According to a member of Catholic Daughters of America chapter of St. Felicitas, Maria Arechiga, their team donated almost $6,000 in 2018 to organizations such as Birthright, Apostleship of the Sea, Wounded Warriors, Smile Train, and organizations helping victims of the recent Carr Fire of California.
Arechiga explained that their organization does not believe in just prayer to get the job done, but also in doing things for others.
“I don’t think the news media sees our contributions as news because the Church has always done this and the ones who’ve been around and continue to do the work and go unnoticed,” she said. “It’s the same reason teachers don’t receive recognition for teaching — because they’re expected to teach and that’s not news.”
The Catholic Church actually has a lot of the same morality driven goals as the majority of the public but the few outlying Christian beliefs offset everything both parties agree on. The “Pro-Life” movement, for example, is supported by the Catholic Church but is looked down upon by most Bay Area residents.
According to isidewith.com, a political data analytics website, it is dominantly believed to be morally correct to enforce the freedom of a woman to have an abortion and morally wrong to deny a woman of this right.
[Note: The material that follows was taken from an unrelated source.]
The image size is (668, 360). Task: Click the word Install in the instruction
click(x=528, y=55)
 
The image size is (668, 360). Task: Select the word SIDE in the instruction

This outlier of the many beliefs the Church actually has in common with society has caused a block between anyone non-religious and religious because the beliefs that are shared between the two groups are not publicized. Not only do believers and non-believers share many of the same moral values, but they have a lot more in common than one would assume.
“There’s obviously our religious motivation and then our normal human motivation but at the end of the day we’re doing what we can for our community and that’s what matters most,” said member of Divine Mercy Catholic Youth Group, Luis Diego Jimenez.